口に出したいところをぐっと堪えて、工藤を睨みつける。
女性はフフンと笑って出て行った。
「あ、おい、平!」
工藤は電話に向かいかけて、何かを思いついたようで、女性を呼んだが、既に階下に降りてしまったらしい。
「こんばんは」
そこへまたひとり、美人が現れた。
あれっと思って、千雪が手元の女性誌を見ると、表紙を飾っているその人だった。
「万里子、ちょっと、平に用があるから待ってろ」
慌てて工藤はオフィスを出て行った。
「なあに? 平さん、またタレントさんのごり押し?」
入れ替わるように入ってきた万里子と呼ばれた美人は鈴木さんに確かめるように言った。
「ほほほ、さあ……。今、お紅茶入れますね、万里子さん」
「ありがとう」
千雪が少し感心したのは、鈴木さんだ。
何があっても動じない、常に穏やかそうに見える。
と、今度は万里子と目が合った。
「こんばんは、小野万里子です。

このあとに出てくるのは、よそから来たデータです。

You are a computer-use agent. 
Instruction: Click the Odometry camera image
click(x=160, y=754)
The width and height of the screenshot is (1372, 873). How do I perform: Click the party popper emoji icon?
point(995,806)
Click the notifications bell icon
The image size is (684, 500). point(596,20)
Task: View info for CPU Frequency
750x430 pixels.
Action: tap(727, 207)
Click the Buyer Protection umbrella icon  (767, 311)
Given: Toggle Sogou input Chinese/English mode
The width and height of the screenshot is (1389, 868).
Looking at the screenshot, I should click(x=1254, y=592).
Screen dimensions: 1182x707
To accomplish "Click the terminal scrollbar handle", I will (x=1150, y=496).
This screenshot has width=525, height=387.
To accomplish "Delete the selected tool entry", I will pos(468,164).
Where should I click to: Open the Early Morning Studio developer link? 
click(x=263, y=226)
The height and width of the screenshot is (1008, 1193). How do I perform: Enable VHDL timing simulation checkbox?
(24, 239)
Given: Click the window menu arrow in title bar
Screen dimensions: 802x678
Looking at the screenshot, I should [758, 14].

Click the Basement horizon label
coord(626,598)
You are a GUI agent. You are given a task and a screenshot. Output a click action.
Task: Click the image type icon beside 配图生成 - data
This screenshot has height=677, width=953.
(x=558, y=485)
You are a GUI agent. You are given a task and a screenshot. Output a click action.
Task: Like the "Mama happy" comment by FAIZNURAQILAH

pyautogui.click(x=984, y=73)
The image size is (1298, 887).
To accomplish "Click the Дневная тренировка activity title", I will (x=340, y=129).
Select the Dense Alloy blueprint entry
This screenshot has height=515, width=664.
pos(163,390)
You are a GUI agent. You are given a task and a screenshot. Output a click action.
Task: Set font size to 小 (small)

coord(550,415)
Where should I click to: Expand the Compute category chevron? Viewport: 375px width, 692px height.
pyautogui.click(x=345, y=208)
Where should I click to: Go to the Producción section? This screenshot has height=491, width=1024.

あなた、新しいモデルさん? 女優さん?」
千雪はフウと一つ溜息をつく。
「小林です。モデルでも女優でもありませんよ、俺は」
一瞬間があった。
「ウソ! びっくり! ごめんなさい、男の方だったの? だって、すんごいきれいだし。さっき工藤さんも、新しい彼女ってそうだって言ってたでしょ? え、あ、そういうこと? 男の子でもありだもんね」
「勝手に誤解せんといてください。あれは工藤さんのでまかせやから。君こそ、工藤みたいなオッサン、やめといた方がええん違います? いつかの人の二の舞にならんうちに」
きっぱりと否定してから、ここにきてまで面倒な人間模様に付き合わされた千雪はつい余計なことを口にしてしまう。